Todo transcurría plácidamente hasta el momento menos sospechado para que se produjera un cambio de inercia en el partido. Garbiñe había tenido bola para doble break pero Flipkens supo zafarse con un gran ‘passing’. Con 2-1 y 40-0, Flipkens se enchufó tremendamente, soltó un ganador de derecha que la animó y mucho. Empezaba a incomodar enormemente el tenis de Muguruza, con bolas bajas, subidas a la red y restos rápidos y agresivos. Del 40-0 se pasaba a la ruptura de la belga. Desde entonces, Flipkens se movió mucho mejor y fue realmente ella la que imponía su guion sobre el tapete de la central del Country Club de Santa Ponsa.

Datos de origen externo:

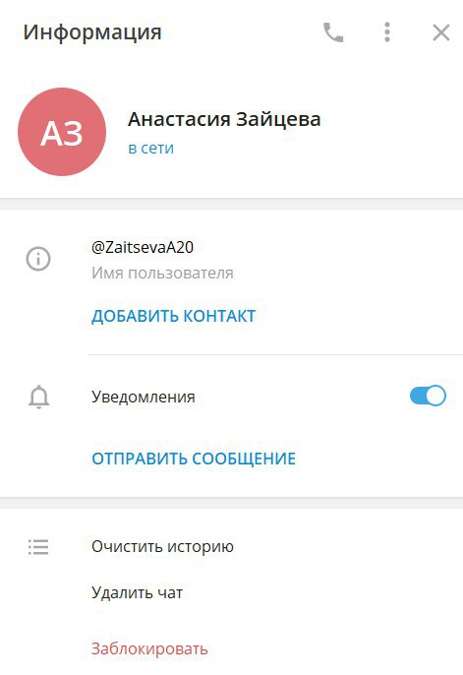Choose Очистить историю to clear history

click(162, 547)
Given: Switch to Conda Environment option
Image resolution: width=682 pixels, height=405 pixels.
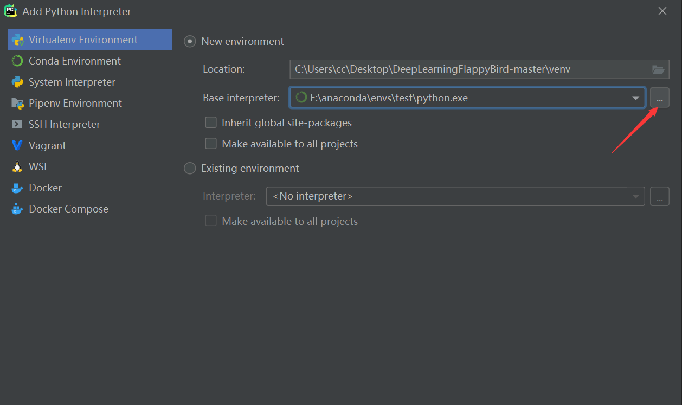Looking at the screenshot, I should tap(74, 61).
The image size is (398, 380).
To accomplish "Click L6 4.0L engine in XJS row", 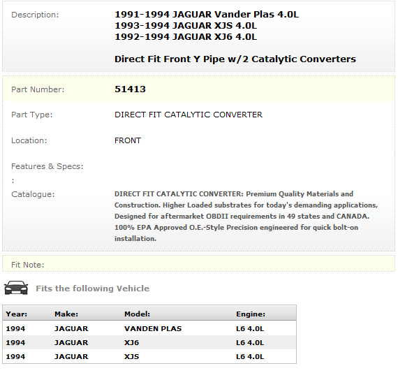I will click(250, 356).
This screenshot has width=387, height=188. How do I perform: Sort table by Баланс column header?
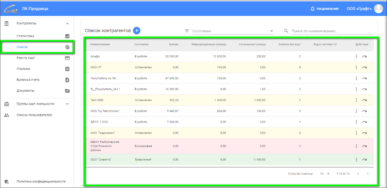tap(174, 44)
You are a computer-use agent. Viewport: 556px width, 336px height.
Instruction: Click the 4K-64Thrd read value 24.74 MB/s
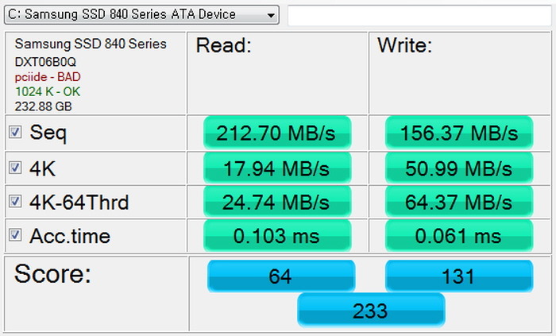coord(277,202)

Garbiñe sufría ahora mucho para dominar los intercambios. Ya no se sentía reinando en la pista como en los primeros compases. Con 4-3 de la belga, la española se enquistó con el servicio que tan bien estaba funcionando en los inicios y cometió dos dobles faltas seguidas que hacían peligrar su supervivencia en la primera manga. Recuperó terreno en el juego pero el break de la belga acabó cayendo igualmente. Estaba maniatando Flipkens a la de Caracas con su juego genuino de hierba. Con su saque, no le tembló el pulso y sirvió con acierto para cerrar el primer set por 6-3.

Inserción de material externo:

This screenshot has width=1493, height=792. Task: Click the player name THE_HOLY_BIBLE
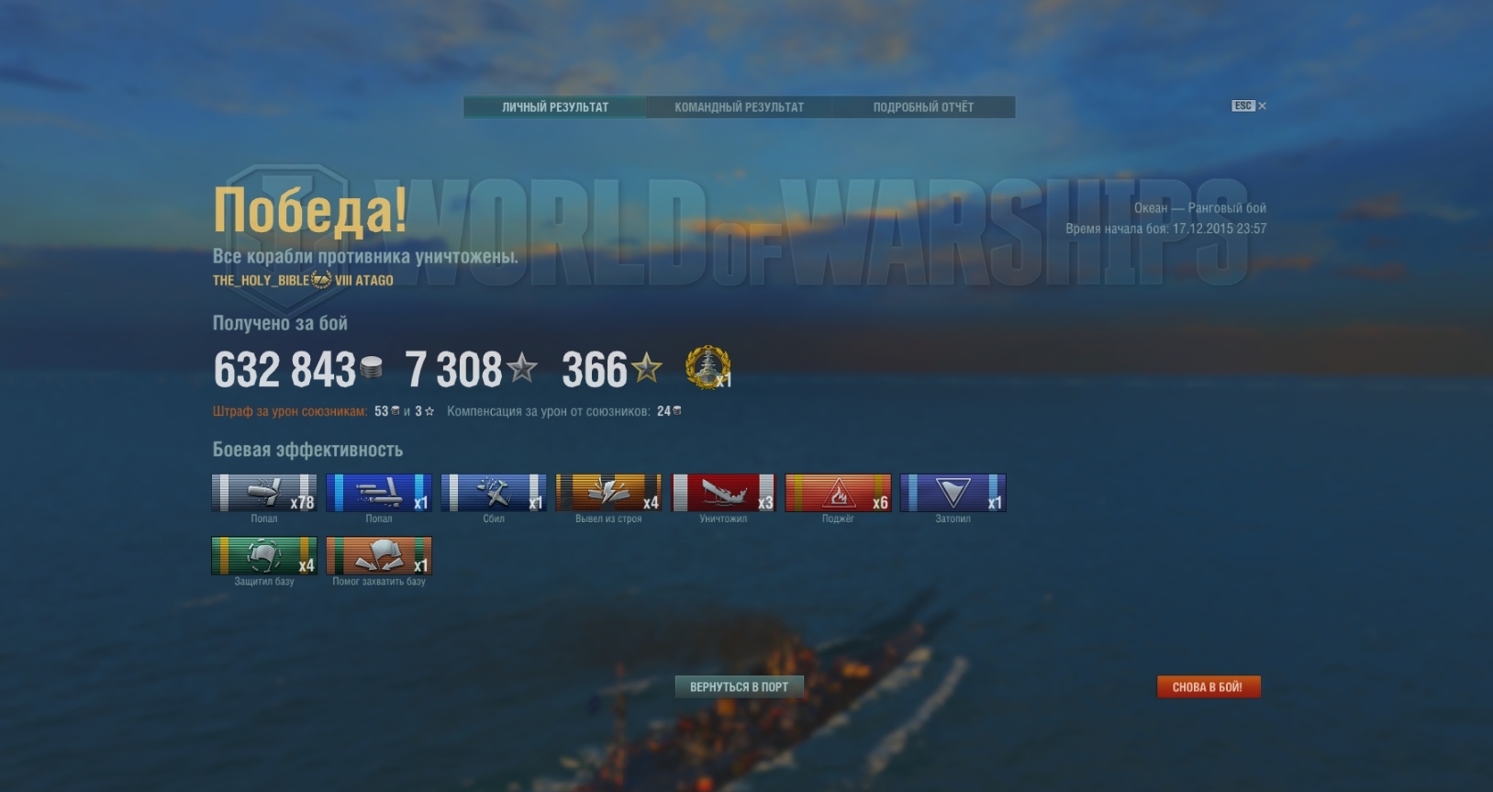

Muguruza intentó revertir la situación en el segundo set. Tanteó el break al comienzo de la segunda manga pero no estuvo acertada en los momentos importantes. Flipkens se escapaba. Ambas mantendrían sus saques, aunque la española con más apuros, evidenciando que no estaba para nada cómoda en el choque, teniendo que variar mucho sus movimientos en la pista ante el juego versátil y variado de la belga, que estaba jugando a la perfección ante la número dos del mundo y primera cabeza de serie del cuadro mallorquín.
Fue con 3-3 donde Flipkens metió el hachazo definitivo al partido. Muguruza volvió a dudar con el saque, cometiendo alguna doble falta y viéndose atacada desde el resto por la belga. Si a eso le sumamos constantes errores no forzados, toda una lacra de nuevo para ella, el resultado sale que Flipkens se tenía que escapar en el marcador. Ni siquiera pudo encontrar soluciones al resto Garbiñe. La belga puso dentro más de un 70% de primeros y jugó muy cómoda, no permitiendo que la española se acostumbrase a un mismo ritmo. Muguruza mantuvo su saque y se mantenía con 4-5 pero en el siguiente saque poco más pudo hacer. Los errores siguieron llegando, y todo hay que decir, que muy pocos llegaron por parte de Flipkens que cerraba con una derecha ganadora a contrapié, a lo grande. Tremendo su partido y gran sorpresa para el torneo que se queda sin su gran reclamo. Poca adaptación a la superficie de Garbiñe y además una primera ronda bastante peligrosa ante una jugadora muy entonada.